Data distillation and coresets have emerged as popular approaches to generate a smaller representative set of samples for downstream learning tasks to handle large-scale datasets. At the same time, machine learning is being increasingly applied to decision-making processes at a societal level, making it imperative for modelers to address inherent biases towards subgroups present in the data. While current approaches focus on creating fair synthetic representative samples by optimizing local properties relative to the original samples, their impact on downstream learning processes has yet to be explored. In this work, we present fair Wasserstein coresets (FWC), a novel coreset approach which generates fair synthetic representative samples along with sample-level weights to be used in downstream learning tasks. FWC uses an efficient majority minimization algorithm to minimize the Wasserstein distance between the original dataset and the weighted synthetic samples while enforcing demographic parity. We show that an unconstrained version of FWC is equivalent to Lloyd's algorithm for k-medians and k-means clustering. Experiments conducted on both synthetic and real datasets show that FWC: (i) achieves a competitive fairness-utility tradeoff in downstream models compared to existing approaches, (ii) improves downstream fairness when added to the existing training data and (iii) can be used to reduce biases in predictions from large language models (GPT-3.5 and GPT-4).

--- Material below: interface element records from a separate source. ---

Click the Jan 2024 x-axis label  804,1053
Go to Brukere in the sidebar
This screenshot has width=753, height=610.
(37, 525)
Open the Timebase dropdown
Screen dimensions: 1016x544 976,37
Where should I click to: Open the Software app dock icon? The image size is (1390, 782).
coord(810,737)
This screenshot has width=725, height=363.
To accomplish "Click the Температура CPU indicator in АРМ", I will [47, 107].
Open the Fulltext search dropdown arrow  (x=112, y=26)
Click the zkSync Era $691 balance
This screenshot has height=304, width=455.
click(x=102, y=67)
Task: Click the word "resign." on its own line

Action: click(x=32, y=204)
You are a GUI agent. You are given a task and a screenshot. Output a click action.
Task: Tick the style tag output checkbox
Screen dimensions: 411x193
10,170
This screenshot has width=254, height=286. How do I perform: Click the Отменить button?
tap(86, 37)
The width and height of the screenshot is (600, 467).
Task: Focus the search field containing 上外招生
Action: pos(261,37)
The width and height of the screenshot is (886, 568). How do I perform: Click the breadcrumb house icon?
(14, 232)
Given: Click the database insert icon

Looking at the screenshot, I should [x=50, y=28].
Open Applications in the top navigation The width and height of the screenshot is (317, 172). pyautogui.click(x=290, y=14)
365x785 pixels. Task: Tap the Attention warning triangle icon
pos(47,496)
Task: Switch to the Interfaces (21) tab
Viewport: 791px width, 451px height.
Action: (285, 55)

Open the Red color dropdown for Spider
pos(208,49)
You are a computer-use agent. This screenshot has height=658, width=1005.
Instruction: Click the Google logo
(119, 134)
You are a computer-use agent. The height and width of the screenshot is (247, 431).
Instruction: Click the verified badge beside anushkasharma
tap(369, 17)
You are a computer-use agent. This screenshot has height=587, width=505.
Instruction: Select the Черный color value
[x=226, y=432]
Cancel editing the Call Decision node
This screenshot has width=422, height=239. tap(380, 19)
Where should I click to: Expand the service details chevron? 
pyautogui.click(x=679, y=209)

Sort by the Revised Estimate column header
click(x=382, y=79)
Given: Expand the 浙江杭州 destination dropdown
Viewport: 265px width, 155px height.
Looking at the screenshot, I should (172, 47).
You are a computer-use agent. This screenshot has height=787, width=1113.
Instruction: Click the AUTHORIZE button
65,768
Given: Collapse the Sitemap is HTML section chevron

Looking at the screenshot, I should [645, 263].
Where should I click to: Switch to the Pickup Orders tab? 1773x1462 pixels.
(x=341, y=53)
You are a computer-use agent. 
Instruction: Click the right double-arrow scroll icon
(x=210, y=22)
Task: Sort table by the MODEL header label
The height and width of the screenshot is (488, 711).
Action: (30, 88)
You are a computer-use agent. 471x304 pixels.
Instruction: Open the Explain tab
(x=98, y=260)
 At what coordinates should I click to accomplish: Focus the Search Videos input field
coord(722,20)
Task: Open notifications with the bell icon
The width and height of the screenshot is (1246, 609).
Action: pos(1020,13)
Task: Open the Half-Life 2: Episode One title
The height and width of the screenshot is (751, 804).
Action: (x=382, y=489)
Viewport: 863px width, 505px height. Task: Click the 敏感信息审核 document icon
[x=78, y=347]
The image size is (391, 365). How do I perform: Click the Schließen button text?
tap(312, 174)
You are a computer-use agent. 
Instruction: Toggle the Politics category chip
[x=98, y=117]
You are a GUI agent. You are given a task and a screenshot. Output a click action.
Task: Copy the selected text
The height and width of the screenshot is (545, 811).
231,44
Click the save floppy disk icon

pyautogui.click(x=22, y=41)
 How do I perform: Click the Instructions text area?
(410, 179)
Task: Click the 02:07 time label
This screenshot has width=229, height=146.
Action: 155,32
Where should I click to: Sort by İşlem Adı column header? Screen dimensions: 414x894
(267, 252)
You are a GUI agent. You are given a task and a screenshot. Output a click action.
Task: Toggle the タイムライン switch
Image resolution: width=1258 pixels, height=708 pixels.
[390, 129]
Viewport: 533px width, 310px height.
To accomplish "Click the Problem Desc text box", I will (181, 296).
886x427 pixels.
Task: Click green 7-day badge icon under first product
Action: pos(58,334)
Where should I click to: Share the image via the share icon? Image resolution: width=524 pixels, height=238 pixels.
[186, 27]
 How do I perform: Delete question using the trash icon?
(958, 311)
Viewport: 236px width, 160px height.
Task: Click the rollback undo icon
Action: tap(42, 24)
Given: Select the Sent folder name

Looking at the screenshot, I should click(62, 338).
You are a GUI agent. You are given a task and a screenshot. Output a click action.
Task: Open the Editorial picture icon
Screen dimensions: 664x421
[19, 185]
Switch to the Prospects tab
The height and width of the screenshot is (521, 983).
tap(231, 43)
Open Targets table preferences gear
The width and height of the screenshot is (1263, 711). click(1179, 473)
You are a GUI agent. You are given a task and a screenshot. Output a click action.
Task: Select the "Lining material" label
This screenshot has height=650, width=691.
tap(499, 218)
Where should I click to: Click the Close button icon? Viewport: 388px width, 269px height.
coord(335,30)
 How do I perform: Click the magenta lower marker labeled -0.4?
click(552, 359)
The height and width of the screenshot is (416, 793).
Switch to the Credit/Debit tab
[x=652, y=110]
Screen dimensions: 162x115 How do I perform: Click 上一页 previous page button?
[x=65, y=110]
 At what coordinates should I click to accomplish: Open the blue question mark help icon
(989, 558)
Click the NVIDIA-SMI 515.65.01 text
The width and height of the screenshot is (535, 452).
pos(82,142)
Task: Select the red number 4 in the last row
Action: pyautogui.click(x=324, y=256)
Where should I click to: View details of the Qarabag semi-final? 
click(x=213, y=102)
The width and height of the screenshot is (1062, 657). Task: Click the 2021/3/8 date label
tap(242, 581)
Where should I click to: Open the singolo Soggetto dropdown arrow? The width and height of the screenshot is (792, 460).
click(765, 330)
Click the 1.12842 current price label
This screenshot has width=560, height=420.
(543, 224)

翻译：数据蒸馏和核心集已成为生成较小代表性样本集以处理大规模数据集并用于下游学习任务的流行方法。同时，机器学习正越来越多地应用于社会层面的决策过程，这使得建模者必须解决数据中对子群体存在的固有偏见。目前的方法侧重于通过优化与原始样本相关的局部属性来创建公平的合成代表性样本，但其对下游学习过程的影响尚未得到充分探索。在本工作中，我们提出公平沃瑟斯坦核心集（FWC），这是一种新颖的核心集方法，能够生成公平的合成代表性样本及其样本级权重，以用于下游学习任务。FWC采用高效的主极小化算法，在强制实现群体均等的同时，最小化原始数据集与加权合成样本之间的沃瑟斯坦距离。我们证明，FWC的无约束版本等价于k-中位数和k-均值聚类的劳埃德算法。在合成数据集和真实数据集上进行的实验表明，FWC：（i）与现有方法相比，在下游模型中实现了具有竞争力的公平性与效用的权衡；（ii）在将FWC添加到现有训练数据后能提升下游公平性；（iii）可用于减少大型语言模型（GPT-3.5和GPT-4）预测中的偏差。